_What to do_
Copy out each of the records below word for word, leaving nothing out and changing nothing.

* * * * * * *

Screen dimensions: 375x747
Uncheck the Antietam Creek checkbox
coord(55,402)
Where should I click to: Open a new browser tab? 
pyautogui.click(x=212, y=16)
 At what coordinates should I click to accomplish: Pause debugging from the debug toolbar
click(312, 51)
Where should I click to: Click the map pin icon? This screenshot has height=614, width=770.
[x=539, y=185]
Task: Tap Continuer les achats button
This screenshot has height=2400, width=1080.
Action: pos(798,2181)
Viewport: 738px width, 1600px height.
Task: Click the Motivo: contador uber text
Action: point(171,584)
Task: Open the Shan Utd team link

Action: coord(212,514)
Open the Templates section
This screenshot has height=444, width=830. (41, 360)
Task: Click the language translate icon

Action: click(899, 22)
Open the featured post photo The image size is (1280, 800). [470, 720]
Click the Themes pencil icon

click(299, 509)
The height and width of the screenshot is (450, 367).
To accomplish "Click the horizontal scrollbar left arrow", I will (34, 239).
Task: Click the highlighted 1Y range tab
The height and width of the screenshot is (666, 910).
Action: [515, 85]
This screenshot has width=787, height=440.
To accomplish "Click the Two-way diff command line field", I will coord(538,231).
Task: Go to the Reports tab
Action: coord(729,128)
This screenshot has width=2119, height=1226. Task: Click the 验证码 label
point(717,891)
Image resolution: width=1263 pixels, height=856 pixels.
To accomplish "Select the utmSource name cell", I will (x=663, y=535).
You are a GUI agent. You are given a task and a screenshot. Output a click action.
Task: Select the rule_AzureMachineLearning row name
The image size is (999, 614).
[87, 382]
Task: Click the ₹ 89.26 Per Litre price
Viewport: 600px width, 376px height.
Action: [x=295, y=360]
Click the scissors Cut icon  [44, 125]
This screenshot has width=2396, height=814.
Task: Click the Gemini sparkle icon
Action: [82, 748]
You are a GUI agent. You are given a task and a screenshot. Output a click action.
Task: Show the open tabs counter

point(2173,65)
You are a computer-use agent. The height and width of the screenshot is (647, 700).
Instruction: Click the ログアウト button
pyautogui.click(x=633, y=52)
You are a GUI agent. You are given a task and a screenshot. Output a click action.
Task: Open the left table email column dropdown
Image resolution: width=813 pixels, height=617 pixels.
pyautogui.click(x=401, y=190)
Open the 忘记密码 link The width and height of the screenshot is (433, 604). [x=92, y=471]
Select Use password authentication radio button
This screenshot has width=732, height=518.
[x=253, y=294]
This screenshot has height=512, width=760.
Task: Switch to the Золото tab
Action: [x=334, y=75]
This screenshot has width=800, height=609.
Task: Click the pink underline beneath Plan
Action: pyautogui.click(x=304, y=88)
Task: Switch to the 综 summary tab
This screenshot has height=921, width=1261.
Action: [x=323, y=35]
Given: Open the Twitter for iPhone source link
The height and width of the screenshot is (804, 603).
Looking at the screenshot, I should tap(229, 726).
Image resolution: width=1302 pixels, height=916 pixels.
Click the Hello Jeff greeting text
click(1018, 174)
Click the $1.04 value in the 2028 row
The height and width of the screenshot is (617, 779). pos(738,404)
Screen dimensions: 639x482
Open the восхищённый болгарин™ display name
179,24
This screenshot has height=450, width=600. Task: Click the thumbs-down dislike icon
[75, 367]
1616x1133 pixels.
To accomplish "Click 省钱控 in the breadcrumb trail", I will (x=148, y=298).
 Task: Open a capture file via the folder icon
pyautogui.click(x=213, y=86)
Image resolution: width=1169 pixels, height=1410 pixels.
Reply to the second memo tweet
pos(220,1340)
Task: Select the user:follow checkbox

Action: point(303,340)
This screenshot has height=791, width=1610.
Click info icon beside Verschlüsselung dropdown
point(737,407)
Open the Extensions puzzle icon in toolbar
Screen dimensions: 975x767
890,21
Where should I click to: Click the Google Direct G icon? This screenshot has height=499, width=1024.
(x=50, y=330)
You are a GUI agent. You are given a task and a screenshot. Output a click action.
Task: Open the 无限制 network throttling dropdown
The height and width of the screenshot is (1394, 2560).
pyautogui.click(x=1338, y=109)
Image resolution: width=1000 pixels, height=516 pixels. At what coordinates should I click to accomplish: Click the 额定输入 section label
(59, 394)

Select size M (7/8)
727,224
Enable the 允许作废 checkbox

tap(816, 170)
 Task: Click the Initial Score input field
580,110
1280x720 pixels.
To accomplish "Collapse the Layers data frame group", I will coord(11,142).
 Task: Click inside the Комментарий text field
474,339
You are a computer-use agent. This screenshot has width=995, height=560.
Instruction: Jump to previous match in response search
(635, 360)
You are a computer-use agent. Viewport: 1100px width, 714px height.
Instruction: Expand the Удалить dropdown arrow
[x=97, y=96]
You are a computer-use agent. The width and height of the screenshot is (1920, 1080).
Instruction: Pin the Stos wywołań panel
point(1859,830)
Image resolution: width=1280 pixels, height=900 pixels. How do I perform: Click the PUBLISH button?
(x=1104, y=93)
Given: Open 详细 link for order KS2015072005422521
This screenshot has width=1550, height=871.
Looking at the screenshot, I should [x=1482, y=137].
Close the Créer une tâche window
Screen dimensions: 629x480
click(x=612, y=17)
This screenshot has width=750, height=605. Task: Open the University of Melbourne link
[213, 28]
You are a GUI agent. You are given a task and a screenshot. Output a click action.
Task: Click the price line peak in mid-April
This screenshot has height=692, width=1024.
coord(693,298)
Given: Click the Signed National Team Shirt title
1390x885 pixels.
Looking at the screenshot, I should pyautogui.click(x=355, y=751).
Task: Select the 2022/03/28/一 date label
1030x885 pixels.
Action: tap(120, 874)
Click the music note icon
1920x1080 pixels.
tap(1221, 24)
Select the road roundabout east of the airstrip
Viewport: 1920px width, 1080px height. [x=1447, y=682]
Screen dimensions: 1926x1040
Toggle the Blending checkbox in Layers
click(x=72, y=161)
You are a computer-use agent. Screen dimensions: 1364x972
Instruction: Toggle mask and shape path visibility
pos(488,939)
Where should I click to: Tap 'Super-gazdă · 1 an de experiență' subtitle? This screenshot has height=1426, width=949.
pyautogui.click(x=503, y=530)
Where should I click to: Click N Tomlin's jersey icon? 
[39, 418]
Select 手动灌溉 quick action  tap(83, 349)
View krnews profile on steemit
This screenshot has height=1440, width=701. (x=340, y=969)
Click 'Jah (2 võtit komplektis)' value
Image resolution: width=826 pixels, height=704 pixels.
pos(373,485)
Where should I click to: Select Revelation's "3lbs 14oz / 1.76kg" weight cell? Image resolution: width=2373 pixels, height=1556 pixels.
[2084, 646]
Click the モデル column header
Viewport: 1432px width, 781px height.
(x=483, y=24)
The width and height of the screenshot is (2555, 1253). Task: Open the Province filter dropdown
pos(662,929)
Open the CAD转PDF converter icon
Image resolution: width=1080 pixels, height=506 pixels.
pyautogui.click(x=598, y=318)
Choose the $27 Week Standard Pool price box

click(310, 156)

* * * * * * *

_Answer to this exercise_
Screen dimensions: 375x747
Uncheck the Antietam Creek checkbox
coord(55,402)
Where should I click to: Open a new browser tab? 
pyautogui.click(x=212, y=16)
 At what coordinates should I click to accomplish: Pause debugging from the debug toolbar
click(312, 51)
Where should I click to: Click the map pin icon? This screenshot has height=614, width=770.
[x=539, y=185]
Task: Tap Continuer les achats button
This screenshot has height=2400, width=1080.
Action: pos(798,2181)
Viewport: 738px width, 1600px height.
Task: Click the Motivo: contador uber text
Action: point(171,584)
Task: Open the Shan Utd team link

Action: coord(212,514)
Open the Templates section
This screenshot has height=444, width=830. (41, 360)
Task: Click the language translate icon

Action: click(899, 22)
Open the featured post photo The image size is (1280, 800). [470, 720]
Click the Themes pencil icon

click(299, 509)
The height and width of the screenshot is (450, 367).
To accomplish "Click the horizontal scrollbar left arrow", I will (34, 239).
Task: Click the highlighted 1Y range tab
The height and width of the screenshot is (666, 910).
Action: [515, 85]
This screenshot has width=787, height=440.
To accomplish "Click the Two-way diff command line field", I will coord(538,231).
Task: Go to the Reports tab
Action: coord(729,128)
This screenshot has width=2119, height=1226. Task: Click the 验证码 label
point(717,891)
Image resolution: width=1263 pixels, height=856 pixels.
To accomplish "Select the utmSource name cell", I will (x=663, y=535).
You are a GUI agent. You are given a task and a screenshot. Output a click action.
Task: Select the rule_AzureMachineLearning row name
The image size is (999, 614).
[87, 382]
Task: Click the ₹ 89.26 Per Litre price
Viewport: 600px width, 376px height.
Action: [x=295, y=360]
Click the scissors Cut icon  [44, 125]
This screenshot has width=2396, height=814.
Task: Click the Gemini sparkle icon
Action: [82, 748]
You are a GUI agent. You are given a task and a screenshot. Output a click action.
Task: Show the open tabs counter

point(2173,65)
You are a computer-use agent. The height and width of the screenshot is (647, 700).
Instruction: Click the ログアウト button
pyautogui.click(x=633, y=52)
You are a GUI agent. You are given a task and a screenshot. Output a click action.
Task: Open the left table email column dropdown
Image resolution: width=813 pixels, height=617 pixels.
pyautogui.click(x=401, y=190)
Open the 忘记密码 link The width and height of the screenshot is (433, 604). [x=92, y=471]
Select Use password authentication radio button
This screenshot has width=732, height=518.
[x=253, y=294]
This screenshot has height=512, width=760.
Task: Switch to the Золото tab
Action: [x=334, y=75]
This screenshot has width=800, height=609.
Task: Click the pink underline beneath Plan
Action: pyautogui.click(x=304, y=88)
Task: Switch to the 综 summary tab
This screenshot has height=921, width=1261.
Action: [x=323, y=35]
Given: Open the Twitter for iPhone source link
The height and width of the screenshot is (804, 603).
Looking at the screenshot, I should tap(229, 726).
Image resolution: width=1302 pixels, height=916 pixels.
Click the Hello Jeff greeting text
click(1018, 174)
Click the $1.04 value in the 2028 row
The height and width of the screenshot is (617, 779). pos(738,404)
Screen dimensions: 639x482
Open the восхищённый болгарин™ display name
179,24
This screenshot has height=450, width=600. Task: Click the thumbs-down dislike icon
[75, 367]
1616x1133 pixels.
To accomplish "Click 省钱控 in the breadcrumb trail", I will (x=148, y=298).
 Task: Open a capture file via the folder icon
pyautogui.click(x=213, y=86)
Image resolution: width=1169 pixels, height=1410 pixels.
Reply to the second memo tweet
pos(220,1340)
Task: Select the user:follow checkbox

Action: point(303,340)
This screenshot has height=791, width=1610.
Click info icon beside Verschlüsselung dropdown
point(737,407)
Open the Extensions puzzle icon in toolbar
Screen dimensions: 975x767
890,21
Where should I click to: Click the Google Direct G icon? This screenshot has height=499, width=1024.
(x=50, y=330)
You are a GUI agent. You are given a task and a screenshot. Output a click action.
Task: Open the 无限制 network throttling dropdown
The height and width of the screenshot is (1394, 2560).
pyautogui.click(x=1338, y=109)
Image resolution: width=1000 pixels, height=516 pixels. At what coordinates should I click to accomplish: Click the 额定输入 section label
(59, 394)

Select size M (7/8)
727,224
Enable the 允许作废 checkbox

tap(816, 170)
 Task: Click the Initial Score input field
580,110
1280x720 pixels.
To accomplish "Collapse the Layers data frame group", I will coord(11,142).
 Task: Click inside the Комментарий text field
474,339
You are a computer-use agent. This screenshot has width=995, height=560.
Instruction: Jump to previous match in response search
(635, 360)
You are a computer-use agent. Viewport: 1100px width, 714px height.
Instruction: Expand the Удалить dropdown arrow
[x=97, y=96]
You are a computer-use agent. The width and height of the screenshot is (1920, 1080).
Instruction: Pin the Stos wywołań panel
point(1859,830)
Image resolution: width=1280 pixels, height=900 pixels. How do I perform: Click the PUBLISH button?
(x=1104, y=93)
Given: Open 详细 link for order KS2015072005422521
This screenshot has width=1550, height=871.
Looking at the screenshot, I should [x=1482, y=137].
Close the Créer une tâche window
Screen dimensions: 629x480
click(x=612, y=17)
This screenshot has width=750, height=605. Task: Open the University of Melbourne link
[213, 28]
You are a GUI agent. You are given a task and a screenshot. Output a click action.
Task: Click the price line peak in mid-April
This screenshot has height=692, width=1024.
coord(693,298)
Given: Click the Signed National Team Shirt title
1390x885 pixels.
Looking at the screenshot, I should pyautogui.click(x=355, y=751).
Task: Select the 2022/03/28/一 date label
1030x885 pixels.
Action: tap(120, 874)
Click the music note icon
1920x1080 pixels.
tap(1221, 24)
Select the road roundabout east of the airstrip
Viewport: 1920px width, 1080px height. [x=1447, y=682]
Screen dimensions: 1926x1040
Toggle the Blending checkbox in Layers
click(x=72, y=161)
You are a computer-use agent. Screen dimensions: 1364x972
Instruction: Toggle mask and shape path visibility
pos(488,939)
Where should I click to: Tap 'Super-gazdă · 1 an de experiență' subtitle? This screenshot has height=1426, width=949.
pyautogui.click(x=503, y=530)
Where should I click to: Click N Tomlin's jersey icon? 
[39, 418]
Select 手动灌溉 quick action  tap(83, 349)
View krnews profile on steemit
This screenshot has height=1440, width=701. (x=340, y=969)
Click 'Jah (2 võtit komplektis)' value
Image resolution: width=826 pixels, height=704 pixels.
pos(373,485)
Where should I click to: Select Revelation's "3lbs 14oz / 1.76kg" weight cell? Image resolution: width=2373 pixels, height=1556 pixels.
[2084, 646]
Click the モデル column header
Viewport: 1432px width, 781px height.
(x=483, y=24)
The width and height of the screenshot is (2555, 1253). Task: Open the Province filter dropdown
pos(662,929)
Open the CAD转PDF converter icon
Image resolution: width=1080 pixels, height=506 pixels.
pyautogui.click(x=598, y=318)
Choose the $27 Week Standard Pool price box

click(310, 156)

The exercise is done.